[Start of section]
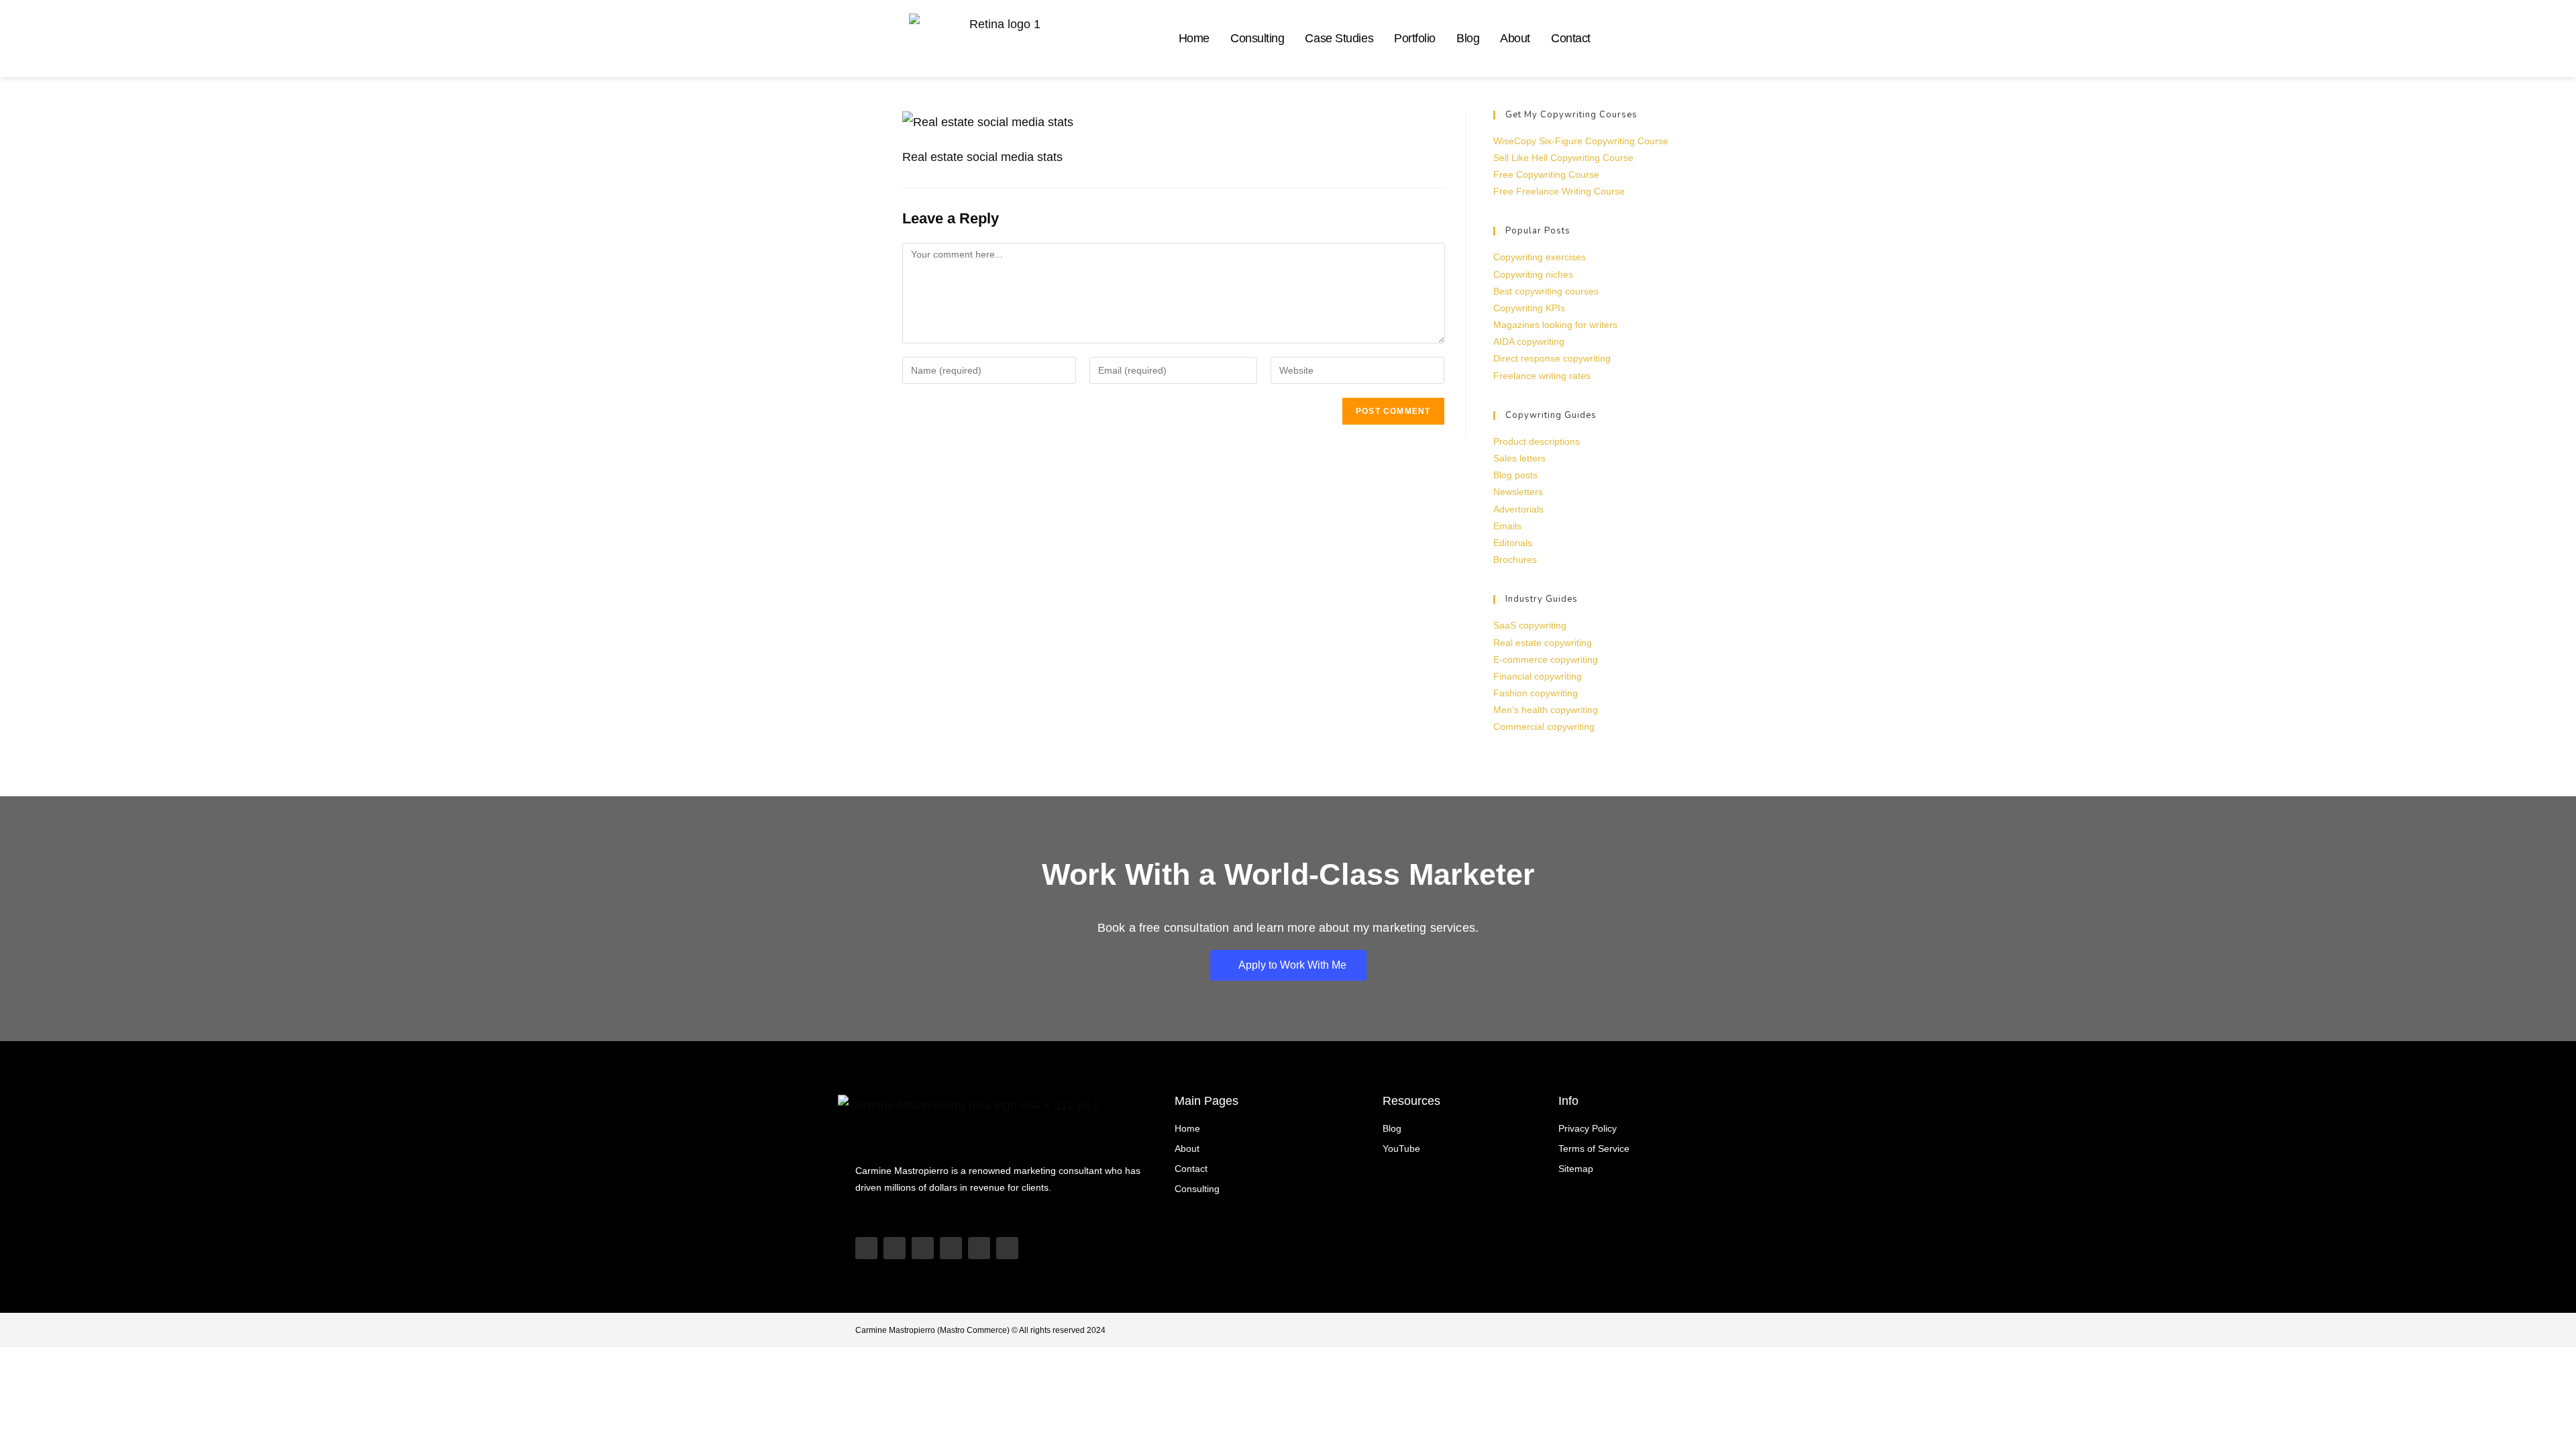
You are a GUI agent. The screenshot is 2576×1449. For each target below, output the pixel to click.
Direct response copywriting (1552, 358)
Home (1194, 38)
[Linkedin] (951, 1248)
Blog (1467, 38)
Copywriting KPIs (1529, 308)
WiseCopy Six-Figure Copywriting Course (1580, 141)
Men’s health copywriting (1545, 709)
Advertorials (1518, 509)
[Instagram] (923, 1248)
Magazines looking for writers (1555, 324)
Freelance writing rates (1542, 375)
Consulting (1257, 38)
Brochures (1515, 559)
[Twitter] (979, 1248)
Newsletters (1518, 491)
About (1515, 38)
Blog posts (1515, 475)
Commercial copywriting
[End of section]
* Assigned task
Each entry should appear again exactly as written, pictures excluded.

* Response to the exercise
You are a GUI agent. The screenshot is 2576×1449. For each target below, output the pixel to click.
Direct response copywriting (1552, 358)
Home (1194, 38)
[Linkedin] (951, 1248)
Blog (1467, 38)
Copywriting KPIs (1529, 308)
WiseCopy Six-Figure Copywriting Course (1580, 141)
Men’s health copywriting (1545, 709)
Advertorials (1518, 509)
[Instagram] (923, 1248)
Magazines looking for writers (1555, 324)
Freelance writing rates (1542, 375)
Consulting (1257, 38)
Brochures (1515, 559)
[Twitter] (979, 1248)
Newsletters (1518, 491)
About (1515, 38)
Blog posts (1515, 475)
Commercial copywriting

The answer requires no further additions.